Hugo Wiktor - Katedra Marii Panny w Paryżu.doc

(2215 KB) Pobierz

WIKTOR HUGO

 

 

 

 

KATEDRA MARII PANNY

W PARYŻU

 

 

 

 

 

 

 

 

 

 

 

 

 

 

 

 

 

 

Wydawnictwo „Tower Press”

Gdańsk 2001

 

 

PRZEDMOWA AUTORA

 

 

 

 

 

Przed kilku laty autor tej książki, zwiedzając katedrę Marii Panny czy też, jak by powiedzieć

raczej należało, myszkując w jej wnętrzu, w ciemnym zakątku jednej z wież odnalazł wyryte ręką

na ścianie słowo:

ANAГKH

Te litery greckie, sczerniałe ze starości i dość głęboko wyrżnięte w kamieniu, oraz jakieś

znamienne dla gotyckiego pisma właściwości ich kształtu i nachylenia zdradzające, że wypisała

je tutaj średniowieczna ręka, nade wszystko zaś ich sens fatalny i ponury – głęboko poruszyły

autora.

Zastanawiał się i usiłował odgadnąć, cóż to za dusza udręczona przed rozstaniem się ze

światem zapragnęła położyć ów znak zbrodni czy nieszczęścia na czole starego kościoła.

Później otynkowano czy też zdrapano mur (sam już zresztą nie pamiętam który) i napis znikł.

Tak bowiem postępuje się od lat dwustu już prawie z cudownymi kościołami średniowiecza.

Kaleczy się je i niszczy ze wszystkich stron, i z zewnątrz, i wewnątrz. Ksiądz je tynkuje,

architekt je skrobie; a później przychodzi lud, który je burzy.

Tak więc, prócz kruchego wspomnienia, które mu tu poświęca autor tej książki, nic już nie

zostało dzisiaj z tajemniczego słowa wyrytego w mrocznej wieży katedry Marii Panny. Nic nie

zostało z nieznanego losu, który streściło ono tak melancholijnie. Człowiek, który wypisał był to

słowo na tej ścianie, znikł spośród żywych kilka wieków temu, z kolei i słowo znikło ze ściany

kościoła, być może kościół już wkrótce także zniknie z powierzchni ziemi. O tym

napisana została ta książka.

Marzec,1831

 

 

 

 

 

 

 

 

 

 

 

 

 

 

 

 

 

 

PRZYPIS AUTORA

DO WYDANIA Z ROKU 1832

 

 

 

Ogłoszono mylnie, że wydanie to rozszerzone zostanie o kilka nowych rozdziałów.

rozdziały nie drukowane dotychczas – tak by powiedzieć należało.
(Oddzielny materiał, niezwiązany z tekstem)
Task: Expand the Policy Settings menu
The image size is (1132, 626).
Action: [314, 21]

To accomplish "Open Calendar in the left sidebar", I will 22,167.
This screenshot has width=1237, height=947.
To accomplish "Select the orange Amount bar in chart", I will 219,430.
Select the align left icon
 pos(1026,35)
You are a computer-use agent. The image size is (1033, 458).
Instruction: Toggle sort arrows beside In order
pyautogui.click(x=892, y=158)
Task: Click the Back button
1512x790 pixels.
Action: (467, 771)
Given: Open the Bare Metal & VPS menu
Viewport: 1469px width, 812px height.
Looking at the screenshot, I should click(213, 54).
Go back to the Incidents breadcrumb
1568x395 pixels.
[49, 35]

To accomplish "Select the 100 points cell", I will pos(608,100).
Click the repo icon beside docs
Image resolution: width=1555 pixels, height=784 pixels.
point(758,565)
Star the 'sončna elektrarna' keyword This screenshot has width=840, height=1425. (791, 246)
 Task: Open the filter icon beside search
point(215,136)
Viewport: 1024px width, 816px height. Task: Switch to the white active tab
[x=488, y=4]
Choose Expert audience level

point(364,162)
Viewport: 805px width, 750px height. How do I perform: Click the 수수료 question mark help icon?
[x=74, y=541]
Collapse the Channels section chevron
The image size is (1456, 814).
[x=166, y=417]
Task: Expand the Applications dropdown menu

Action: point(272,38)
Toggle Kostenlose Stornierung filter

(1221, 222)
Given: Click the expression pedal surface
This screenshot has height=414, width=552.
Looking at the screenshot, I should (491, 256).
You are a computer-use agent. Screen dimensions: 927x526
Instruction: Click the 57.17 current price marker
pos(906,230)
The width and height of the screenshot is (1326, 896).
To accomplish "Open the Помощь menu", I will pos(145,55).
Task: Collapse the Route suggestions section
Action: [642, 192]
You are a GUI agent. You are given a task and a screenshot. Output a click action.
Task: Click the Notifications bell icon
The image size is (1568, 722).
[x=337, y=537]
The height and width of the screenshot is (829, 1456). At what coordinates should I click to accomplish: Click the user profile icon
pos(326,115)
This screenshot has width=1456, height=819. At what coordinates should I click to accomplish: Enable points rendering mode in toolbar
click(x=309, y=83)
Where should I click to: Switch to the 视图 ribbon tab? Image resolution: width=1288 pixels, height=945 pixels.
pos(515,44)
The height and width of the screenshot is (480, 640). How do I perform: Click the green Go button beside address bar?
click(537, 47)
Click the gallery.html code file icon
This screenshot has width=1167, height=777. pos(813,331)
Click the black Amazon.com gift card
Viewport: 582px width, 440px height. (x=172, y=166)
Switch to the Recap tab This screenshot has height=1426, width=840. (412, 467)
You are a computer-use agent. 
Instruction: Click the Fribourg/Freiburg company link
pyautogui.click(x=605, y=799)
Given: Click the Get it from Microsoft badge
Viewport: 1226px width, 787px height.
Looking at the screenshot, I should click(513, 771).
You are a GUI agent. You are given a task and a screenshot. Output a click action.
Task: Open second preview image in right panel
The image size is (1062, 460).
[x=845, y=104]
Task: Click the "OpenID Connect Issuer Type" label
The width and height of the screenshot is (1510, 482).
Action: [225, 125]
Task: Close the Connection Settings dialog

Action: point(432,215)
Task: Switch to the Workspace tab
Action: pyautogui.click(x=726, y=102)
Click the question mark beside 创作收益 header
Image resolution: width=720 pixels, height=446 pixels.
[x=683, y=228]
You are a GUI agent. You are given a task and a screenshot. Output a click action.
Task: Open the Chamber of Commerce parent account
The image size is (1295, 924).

Jeżeli bowiem

przez określenie „nowe” rozumiemy „nowo napisane”, to rozdziały umieszczone po raz pierwszy

w tym dopiero wydaniu zgoła nie są „nowe”. Powstały one podczas pracy nad resztą dzieła;

pochodzą z tego samego okresu i wywodzą się z tej samej myśli; były od początku częścią

rękopisu Katedry Marii Panny w Paryżu. Co więcej, autor nie rozumie w ogóle, jak można po

skończeniu pracy tego rodzaju dodawać do niej nowe wątki. Nie robi się tego dowolnie. Zdaniem

autora powieść rodzi się od razu ze wszystkimi swoimi rozdziałami w sposób niejako konieczny;

ze wszystkimi scenami swoimi rodzi się dramat. Nie wyobrażajcie sobie, że dowolna jest liczba

części składających się na tę całość, na ten tajemniczy mikrokosmos, który nazywacie dramatem

lub powieścią. Na nic tu się zda lutowanie, nie przyjmują się szczepionki na dziełach tej natury,

muszą one wytryskać jednym strumieniem – i takie, jakie są, pozostać. Skoro je raz ukończycie –

nie pozwólcie się ogarnąć wątpliwościom, nie poprawiajcie niczego. Skoro książka została

ogłoszona drukiem, a płeć dzieła – męska czy niemęska – została rozpoznana i obwieszczona,

dziecko wydało pierwszy krzyk, urodziło się, jest, jest takie, a nie inne, i ani ojciec, ani matka nic

już w nim zmienić nie mogą, należy do powietrza i do słońca, pozwólcie mu żyć czy umierać

takim, jakie jest. Nie udała ci się książka? Trudno! Nie dodawaj rozdziałów do nieudanej książki.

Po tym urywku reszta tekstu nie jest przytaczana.